Hardware Error Kernel Mini-Summit

From: Mauro Carvalho Chehab
Date: Mon May 17 2010 - 14:24:20 EST


During the last LF Collaboration Summit, we've done a mini-summit [1],
intended to improve the hardware error detection in kernel, currently
provided by MCE and EDAC subsystems.

The idea of this mini-summit came up after Thomas Gleixner and Ingo
Molnar suggestions that edac and mce should converge into an error
subsystem.

I'm enclosing the minutes of the meeting, in order to allow it to be
reviewed by other kernel hackers that are interested on the theme but
unfortunately couldn't come to the meeting.

Btw, during the meeting, it were decided that EDAC ML could better work
if moved to vger, so I'm copying here both the old and the new edac
mailing lists.

[1] http://events.linuxfoundation.org/lfcs2010/edac

---


I Hardware Error Kernel Mini-Summit
===================================
April, 15 - San Francisco, CA, US
2010 Linux Foundation Collaboration Summit

Attendees:
Ben Woodard - Red Hat
Brent Young - Intel
Doug Thompson - LLNL
Mark Grondona - LLNL
Matt Domsch - Dell
Mauro Chehab - Red Hat
Tony Luck - Intel

After some initial description of the current state of error
handling in Linux, we moved to work on requirements and high
level design of the system going forward.

Requirements
============

First and foremost is that end-users (presumably system administrators)
need notification of the hardware component that is the source of each
error. Ideally this should include "silk screen" markings so that the
user can identify which component is at fault.

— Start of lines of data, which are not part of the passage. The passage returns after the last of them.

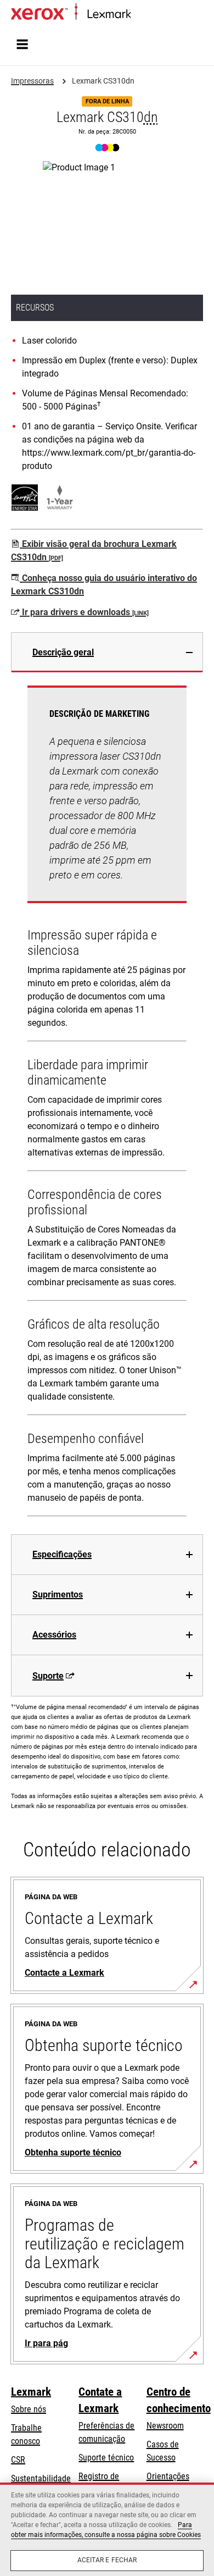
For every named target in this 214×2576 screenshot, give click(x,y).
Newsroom (165, 2425)
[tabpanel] (107, 1103)
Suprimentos (57, 1594)
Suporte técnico (106, 2457)
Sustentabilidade (41, 2478)
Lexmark (31, 2391)
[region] (107, 2529)
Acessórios (54, 1634)
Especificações (62, 1554)
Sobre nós (28, 2409)
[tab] (107, 652)
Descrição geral (63, 652)
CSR (18, 2460)
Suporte (48, 1676)
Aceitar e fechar (107, 2560)
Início (139, 14)
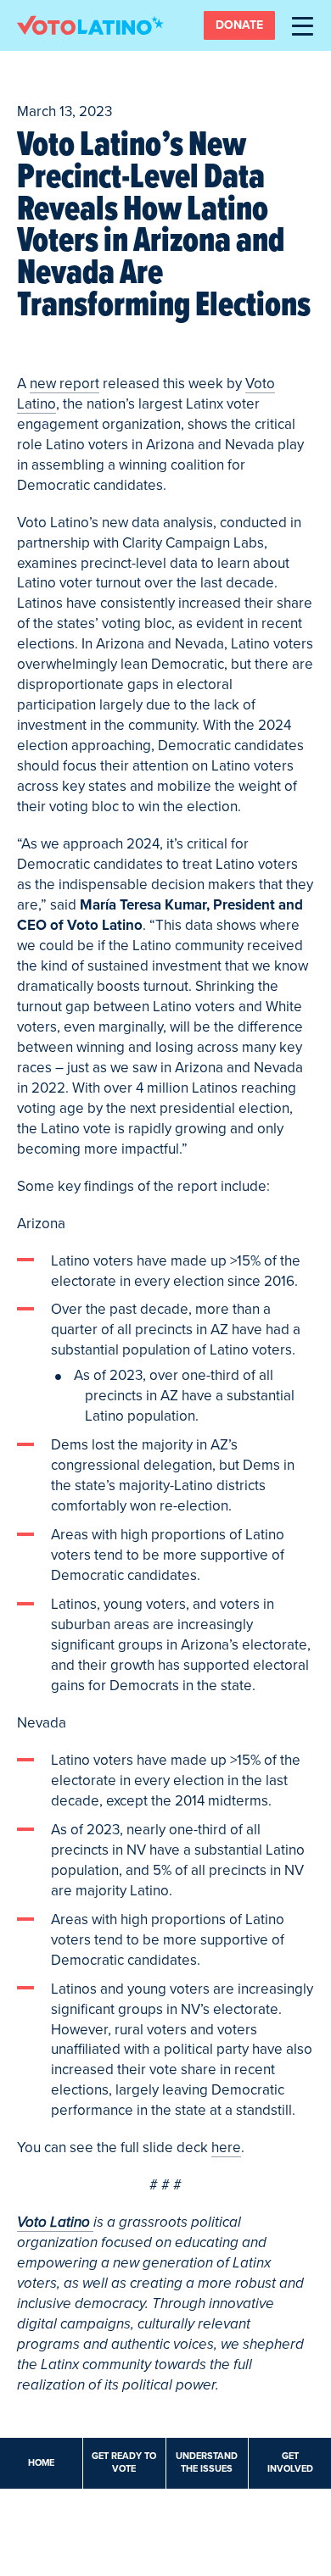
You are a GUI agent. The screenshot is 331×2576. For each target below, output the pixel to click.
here (226, 2147)
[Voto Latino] (90, 24)
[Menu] (303, 25)
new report (64, 383)
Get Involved (290, 2462)
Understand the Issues (207, 2462)
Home (41, 2462)
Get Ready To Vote (124, 2462)
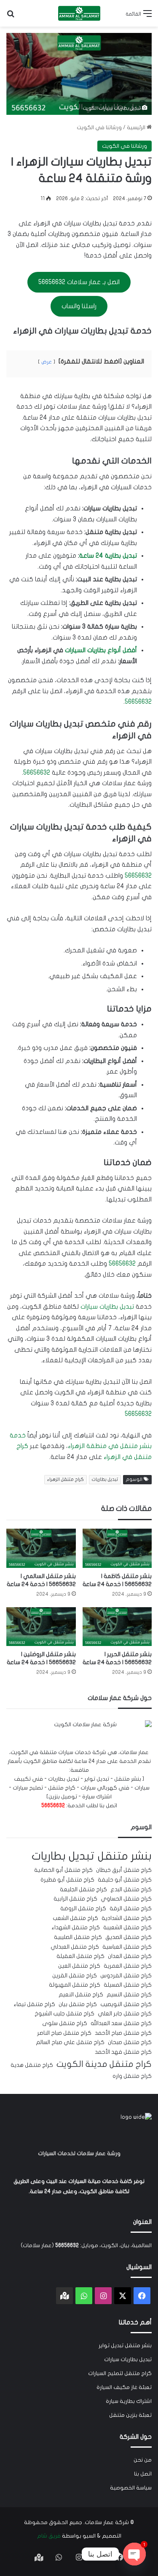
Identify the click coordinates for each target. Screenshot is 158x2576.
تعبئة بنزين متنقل (130, 2415)
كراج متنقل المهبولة (74, 1985)
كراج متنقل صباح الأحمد (123, 2033)
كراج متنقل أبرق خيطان (124, 1870)
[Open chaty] (134, 2554)
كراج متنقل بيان (78, 2004)
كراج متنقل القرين (74, 1976)
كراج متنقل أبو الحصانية (63, 1870)
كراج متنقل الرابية (75, 1899)
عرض (46, 361)
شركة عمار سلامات (107, 2522)
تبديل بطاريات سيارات (107, 1306)
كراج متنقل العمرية (128, 1966)
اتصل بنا (143, 2474)
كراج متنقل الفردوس (126, 1976)
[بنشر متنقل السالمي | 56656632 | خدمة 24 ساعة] (41, 1548)
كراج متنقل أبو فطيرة (67, 1880)
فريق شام (49, 2536)
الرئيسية (137, 127)
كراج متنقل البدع (131, 1890)
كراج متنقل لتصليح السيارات (120, 2373)
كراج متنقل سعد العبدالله (121, 2023)
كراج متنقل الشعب (75, 1918)
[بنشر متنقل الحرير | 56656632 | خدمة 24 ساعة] (117, 1626)
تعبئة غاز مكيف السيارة (124, 2387)
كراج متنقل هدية (32, 2065)
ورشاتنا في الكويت (99, 127)
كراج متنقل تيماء (34, 2004)
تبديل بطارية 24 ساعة (108, 555)
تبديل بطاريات (105, 1479)
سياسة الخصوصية (131, 2488)
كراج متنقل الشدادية (127, 1918)
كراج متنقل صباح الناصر (64, 2033)
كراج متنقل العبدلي (75, 1947)
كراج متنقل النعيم (81, 1995)
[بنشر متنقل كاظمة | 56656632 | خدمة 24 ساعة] (117, 1548)
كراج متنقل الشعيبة (127, 1928)
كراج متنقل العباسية (127, 1947)
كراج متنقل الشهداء (75, 1928)
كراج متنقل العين (79, 1966)
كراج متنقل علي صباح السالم (70, 2042)
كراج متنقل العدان (130, 1956)
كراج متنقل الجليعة (83, 1890)
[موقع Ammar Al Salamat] (79, 13)
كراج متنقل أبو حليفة (125, 1880)
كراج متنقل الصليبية (78, 1937)
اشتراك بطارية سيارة (129, 2401)
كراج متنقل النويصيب (126, 2004)
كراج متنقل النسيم (129, 1995)
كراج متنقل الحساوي (126, 1899)
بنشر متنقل (125, 1856)
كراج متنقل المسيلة (128, 1985)
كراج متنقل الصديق (128, 1937)
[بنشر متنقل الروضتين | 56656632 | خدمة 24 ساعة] (41, 1626)
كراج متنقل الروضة (83, 1909)
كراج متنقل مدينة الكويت (104, 2064)
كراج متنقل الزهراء (65, 1479)
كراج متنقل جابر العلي (125, 2014)
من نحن (143, 2460)
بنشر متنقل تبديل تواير (125, 2345)
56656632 (138, 701)
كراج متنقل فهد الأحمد (123, 2052)
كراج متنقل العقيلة (80, 1956)
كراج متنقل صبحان (130, 2042)
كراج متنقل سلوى (64, 2023)
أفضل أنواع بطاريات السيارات (101, 650)
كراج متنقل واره (132, 2076)
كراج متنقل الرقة (131, 1909)
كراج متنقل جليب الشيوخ (64, 2014)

Other requirements may vary amongst different types of end users, but
include:
+ Minimal disruption to system performance when logging corrected errors.
+ Assurance that h/w error detection mechanisms are correctly configured
and enabled.
+ System topology information

Wit respect to System topology, it was poined that LLNL is concerned about
being sure that ECC is enabled, as some BIOS'es lied about that in the past.
Also, memory topology information is needed to allow matching the silk
screen labels from the hardware with each reported DIMM.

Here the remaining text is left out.